> ACTIVITY
Retype, exactly and with both ends included, the lines below from the one containing "Open the 系统 system sidebar module" through the end; omit the pictures.
### DATA FOR THE TASK ###
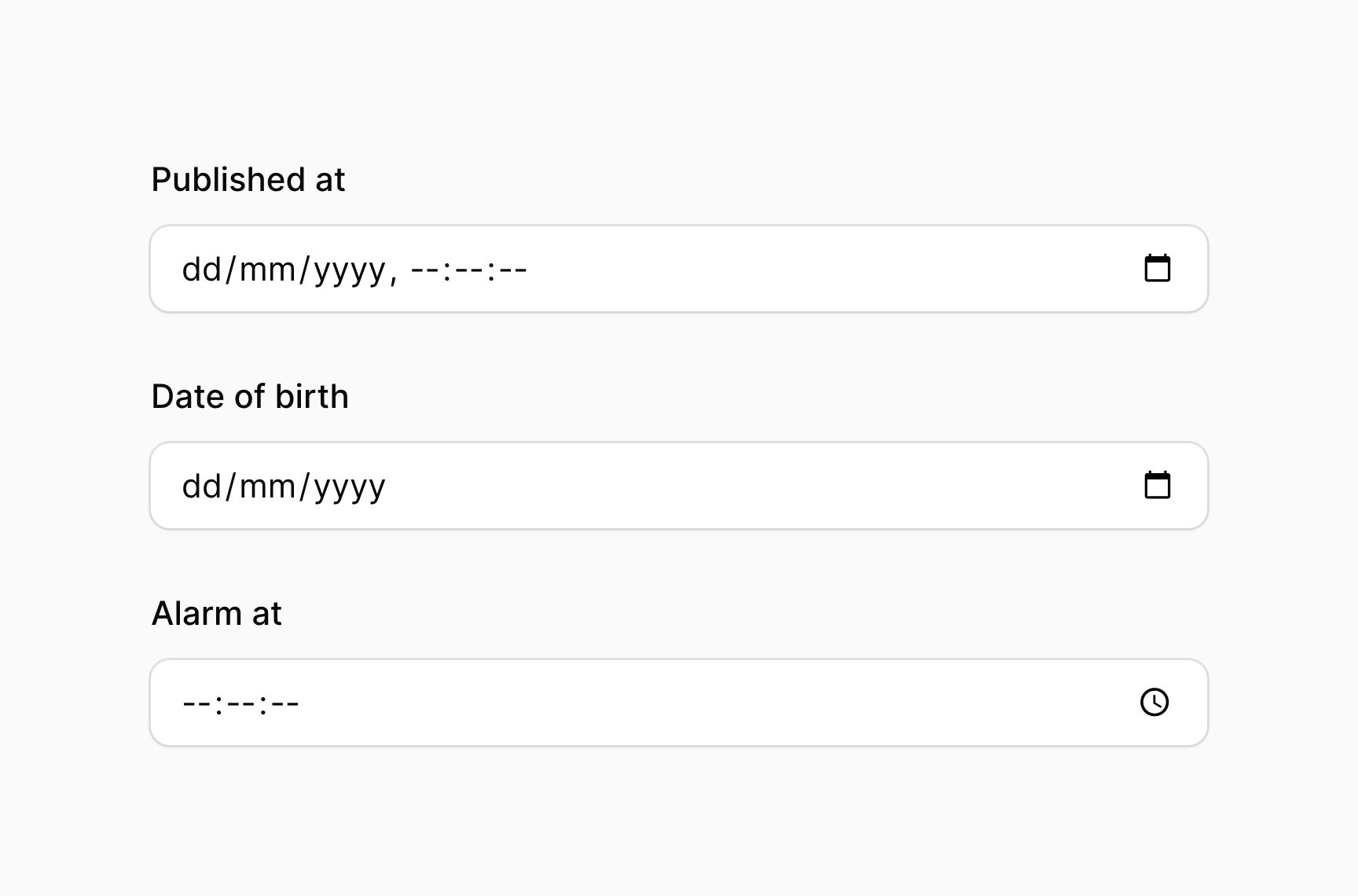
Task: Select the minutes segment in Published at field
Action: coord(469,270)
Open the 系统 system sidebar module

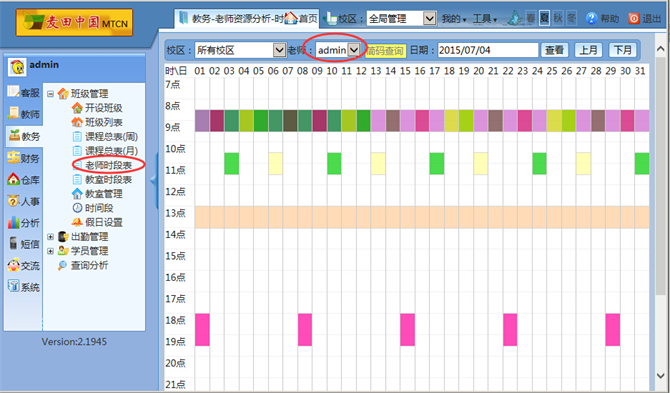point(24,287)
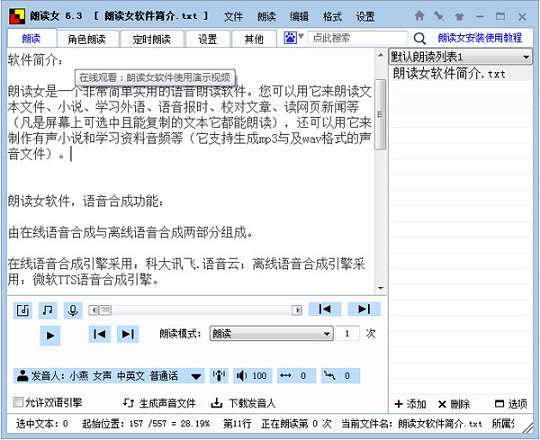The image size is (540, 440).
Task: Click the shirt skin icon in title bar
Action: tap(459, 16)
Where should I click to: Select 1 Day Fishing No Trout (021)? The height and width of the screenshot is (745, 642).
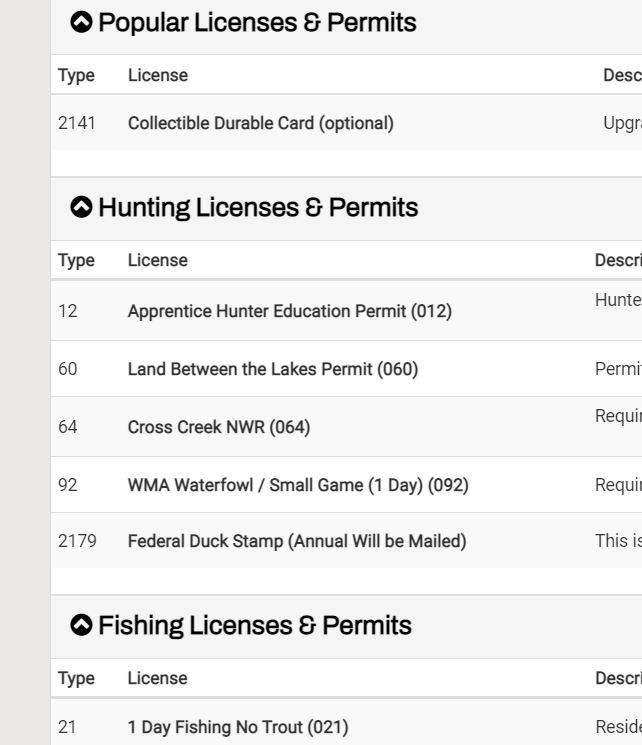click(238, 727)
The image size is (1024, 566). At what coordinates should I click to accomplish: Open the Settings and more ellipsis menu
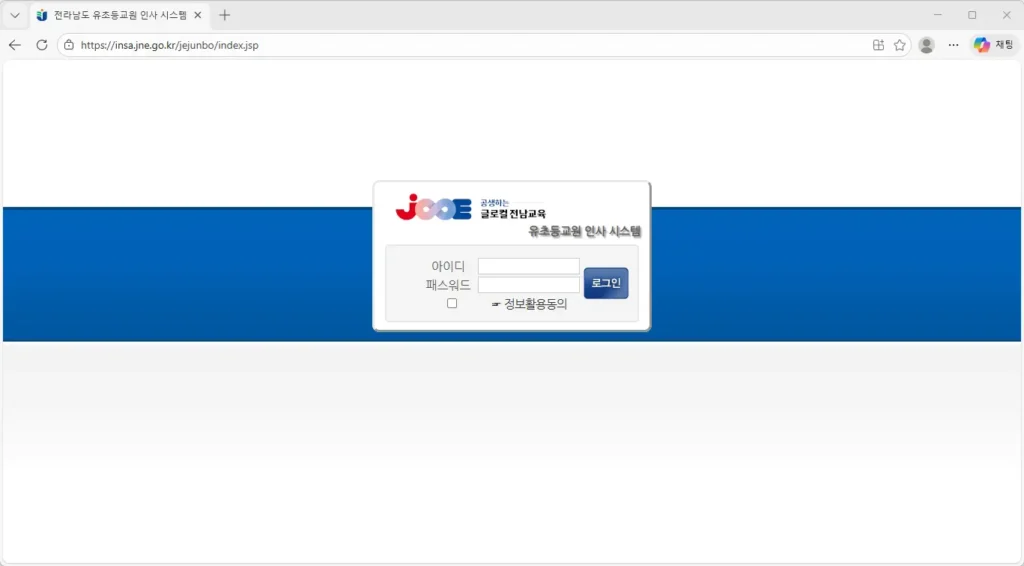(953, 45)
###
> EXPECTED ANSWER
Open the 系统 system sidebar module

point(24,287)
The image size is (540, 440).
Task: Click the shirt skin icon in title bar
Action: tap(459, 16)
Where should I click to: Select 1 Day Fishing No Trout (021)? The height and width of the screenshot is (745, 642).
click(238, 727)
The image size is (1024, 566). At what coordinates should I click to accomplish: Open the Settings and more ellipsis menu
(953, 45)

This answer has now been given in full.